Having my muscles and tendons not work like they used to was scary, but losing important aspects of my mind was terrifying.
I had always thought of myself as a smart person and to have that taken away from me was so, so, so difficult. Losing my memory, reading comprehension, concentration, etc. made me question my identity as a “smart” person. If I didn’t have those things, was I still smart? Was I still capable? Could I understand things that I needed to understand to be able to do my job, connect with my loved ones and identify myself as intelligent?
All of those questions went through my head. Both the questions, and the honest answer of – I don’t know – were difficult to deal with.
I tried lots of things to get my mind back. I’m not sure how much of a difference any single thing made, but cumulatively, they worked.

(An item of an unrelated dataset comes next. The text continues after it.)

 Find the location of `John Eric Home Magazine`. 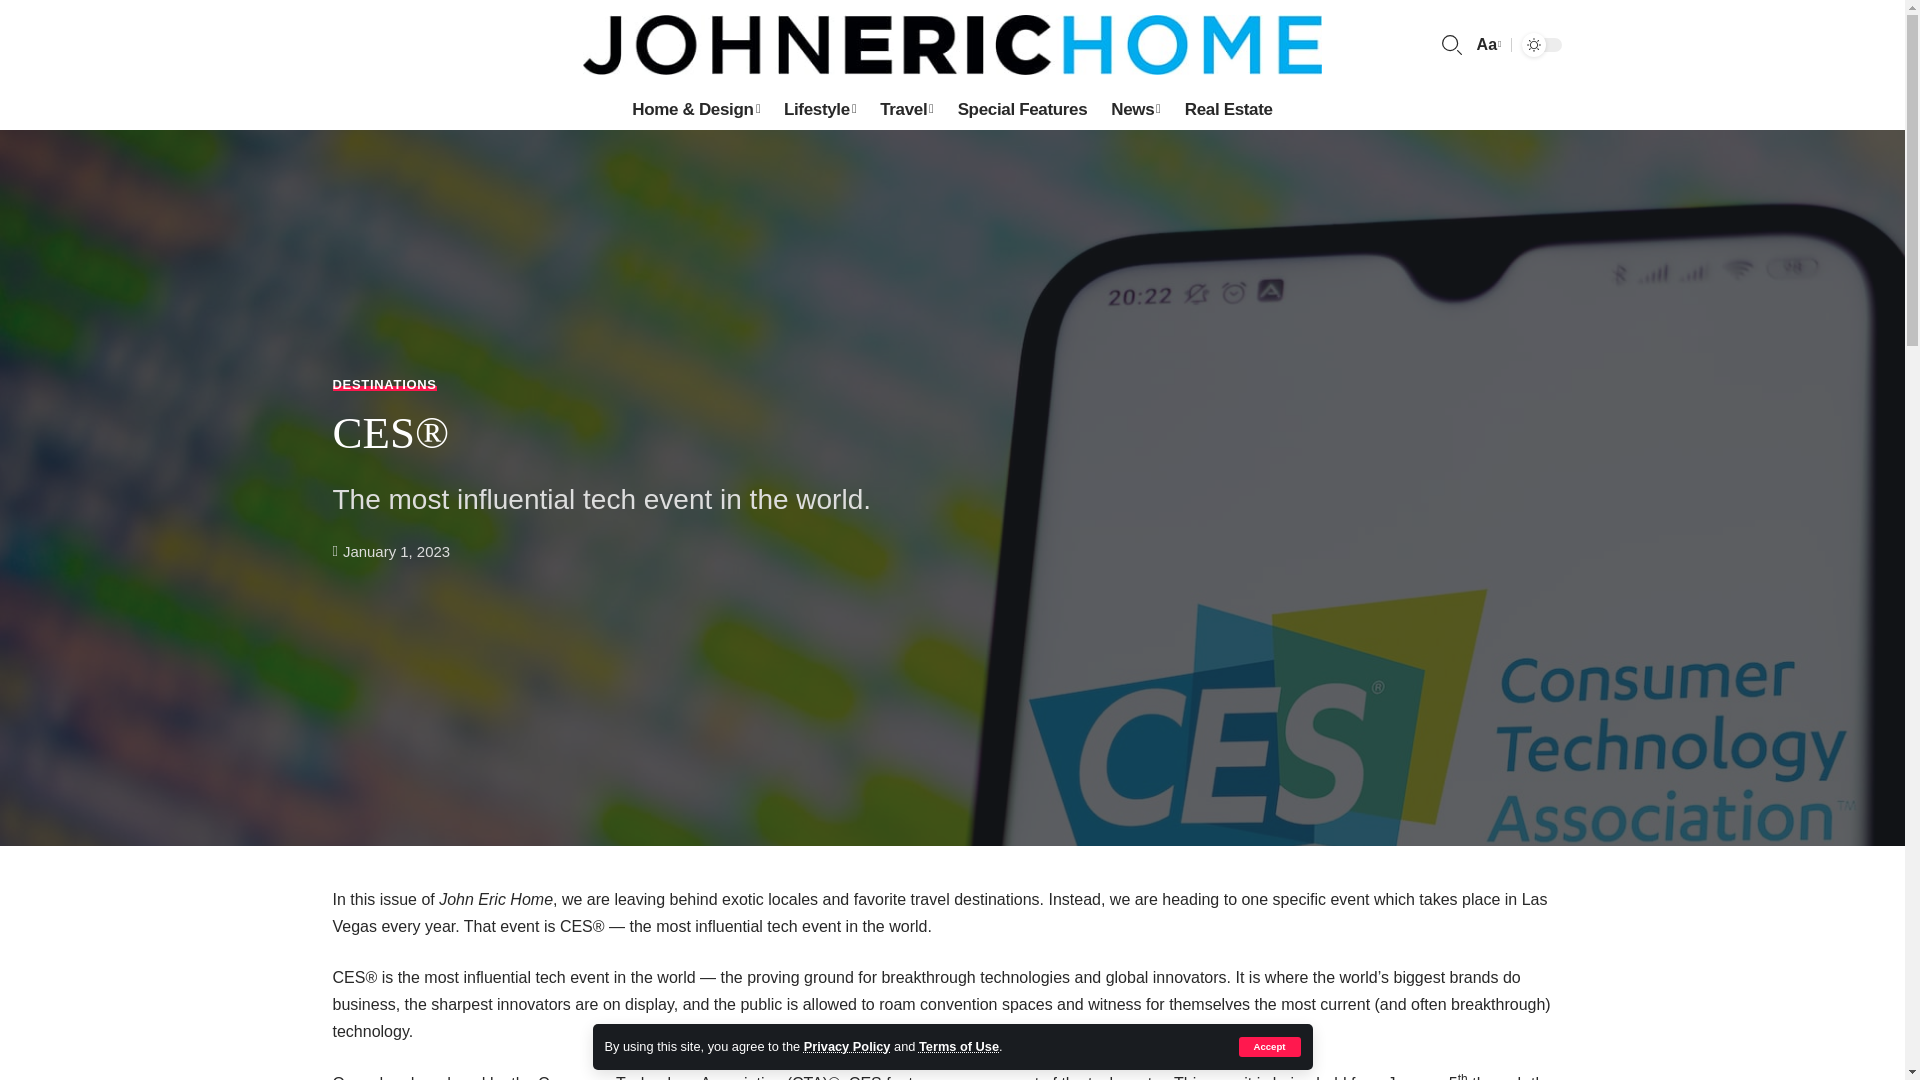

I got at least most of my cognitive skills back. I’m not any slower mentally now than I was before I got sick – or at least I don’t think I am.
There’s not a protocol for what to do to get your brain back after getting floxed, so I had to guess about what would help me. I tried various things. Here are the things that seemed to help:
- Time. First and foremost, time helped. Getting back to a place where I felt as intelligent as I did before I got floxed took time. It was one of the last things to come back, but it did come back. I have recovered my memory, reading comprehension, concentration, ability to follow conversations, etc. Time was my friend. It healed my cognitive wounds along with my physical wounds.

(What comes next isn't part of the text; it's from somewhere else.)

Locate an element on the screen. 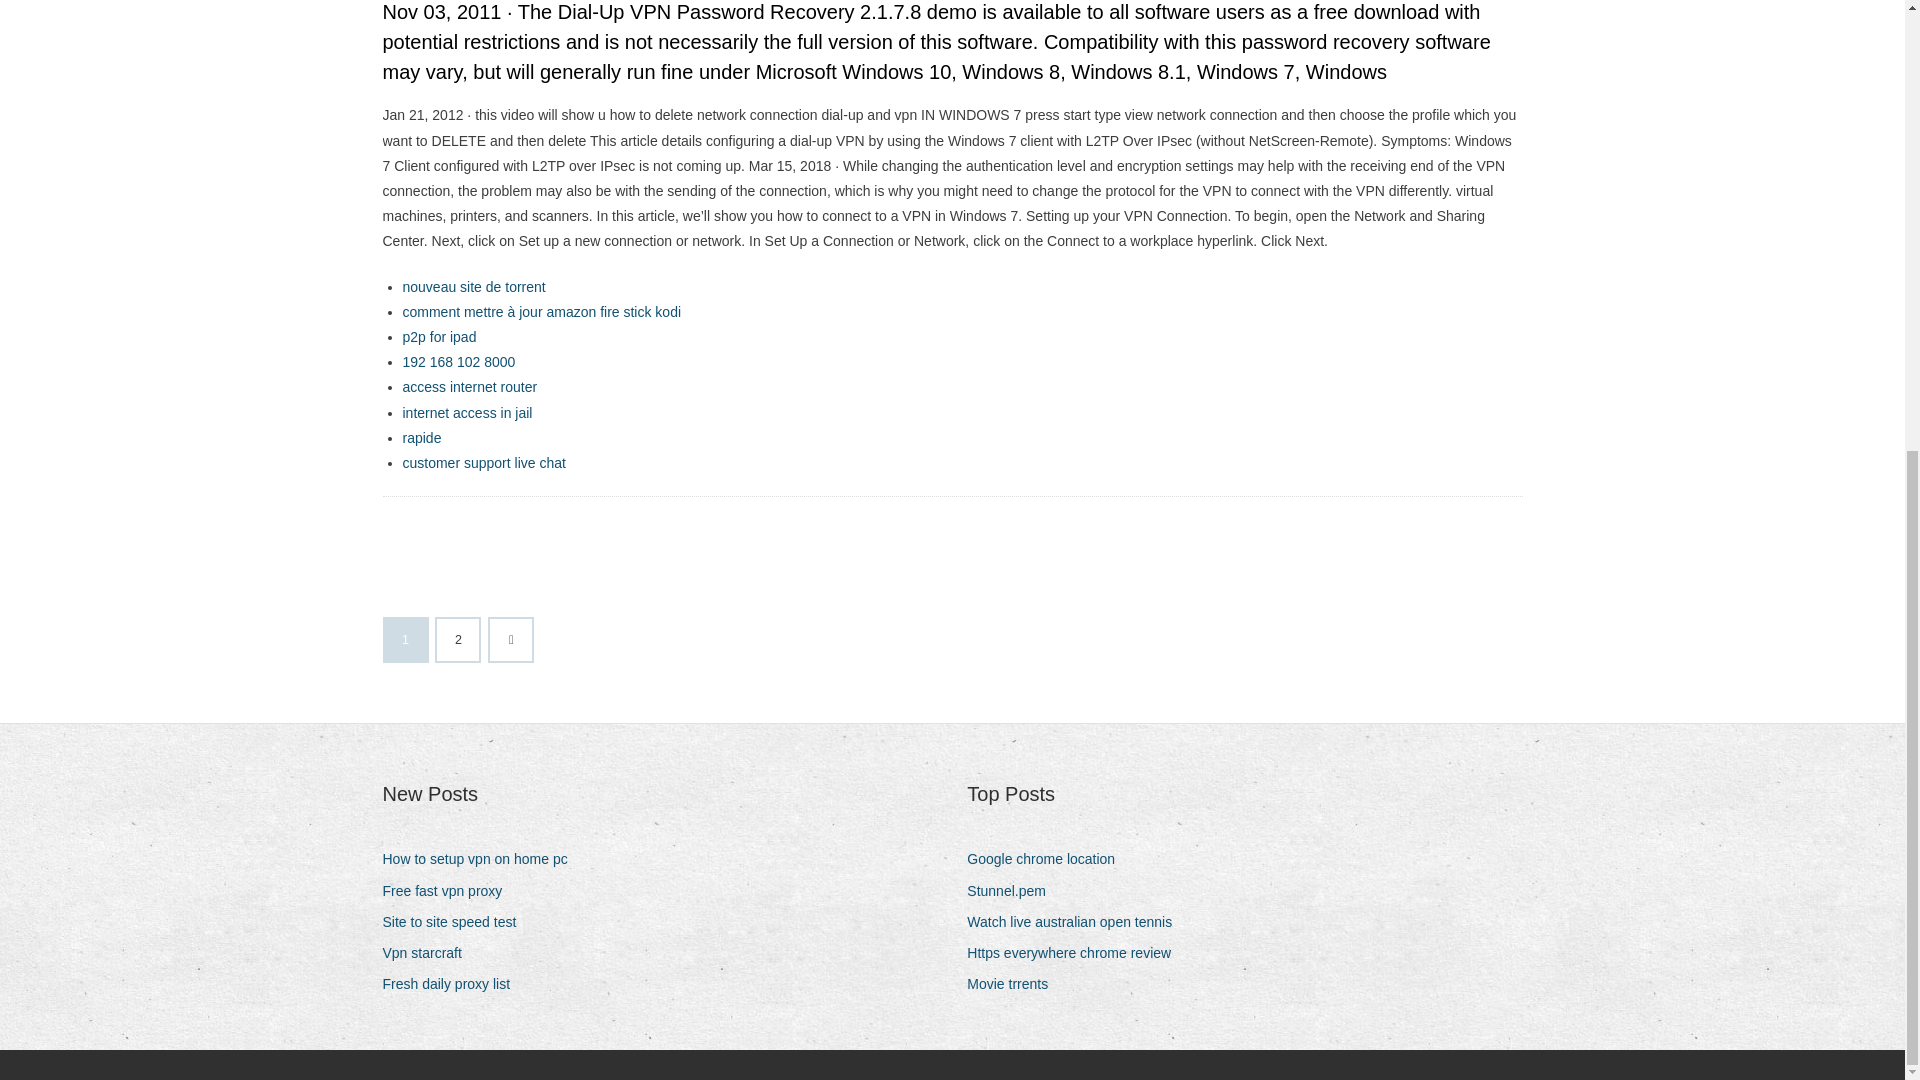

- Meditation. Meditating helped me to gain my concentration back. If you can concentrate on your breath, you can concentrate on a book. Both are pretty difficult when floxed. Concentrating on the breath while meditating is difficult for non-floxies too. Attempting to do something that is difficult (meditating is simultaneously the easiest and most difficult thing in the world to do) helped me to do other things that were comparatively easy.
- Suduku puzzles. I did a suduku puzzle a day for at least a year. It engaged my brain. It helped me to concentrate.

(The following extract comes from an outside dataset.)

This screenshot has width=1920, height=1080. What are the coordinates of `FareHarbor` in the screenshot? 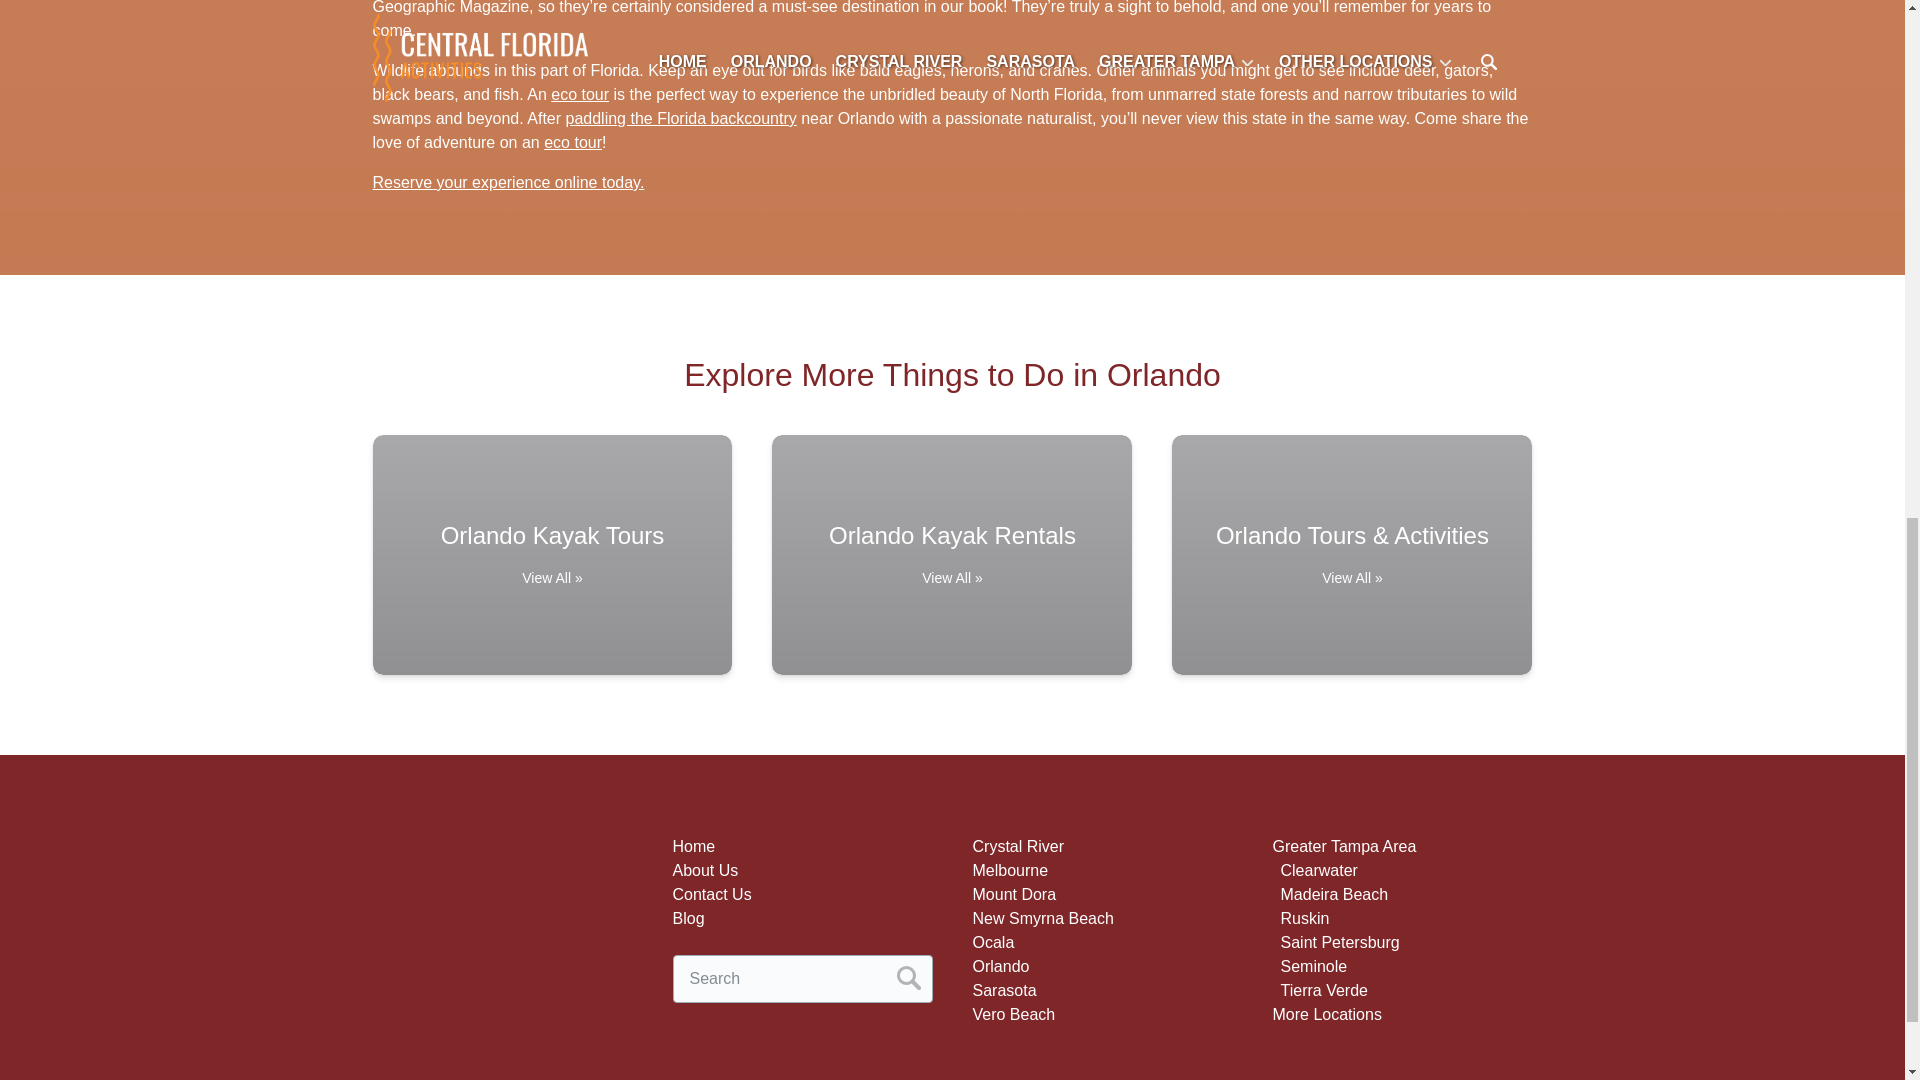 It's located at (1770, 85).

- Reading. Practice makes perfect, as they say. I kept reading and eventually it got easier.
- Writing. I think that writing the articles that I have put online has helped me to organize my thoughts, remember information, etc.
- Researching. The articles about how fluoroquinolones affect cells are not easy. They’re actually really, really hard. Learning the language that is in the scientific journal articles that I now read for fun (well, to figure this stuff out, but I am doing it voluntarily so I suppose that it is “for fun”) has exercised my brain.
- Lecithin. I supplement lecithin. I think that it has cleared up some of the brain fog that I had. Here is an article about the benefits of lecithin – http://www.diannecraft.org/improving-your-memory-with-lecithin/ One thing to note is that lecithin is soy based so be forewarned of that if you can’t eat soy.
With all of those things, and some luck, I have recovered my mental capabilities. My brain fog has receded. My memory, reading comprehension, connectedness and concentration are as good as they were before I got sick. In some ways, I may even be smarter now than I was before I got floxed. I didn’t read biochem journals for fun before I got floxed. I didn’t know what lymphcytes or reactive oxygen species or acyl glucuronides were before I got floxed. I know what those things are now (okay, so I don’t really understand acyl glucuronides, but who does?).
I know that the loss of mental capabilities the happens with fluoroquinolone toxicity is really scary. Please try to believe that it will pass and that it will get better. It did for me. My mind recovered along with my body. I sincerely hope the same for you!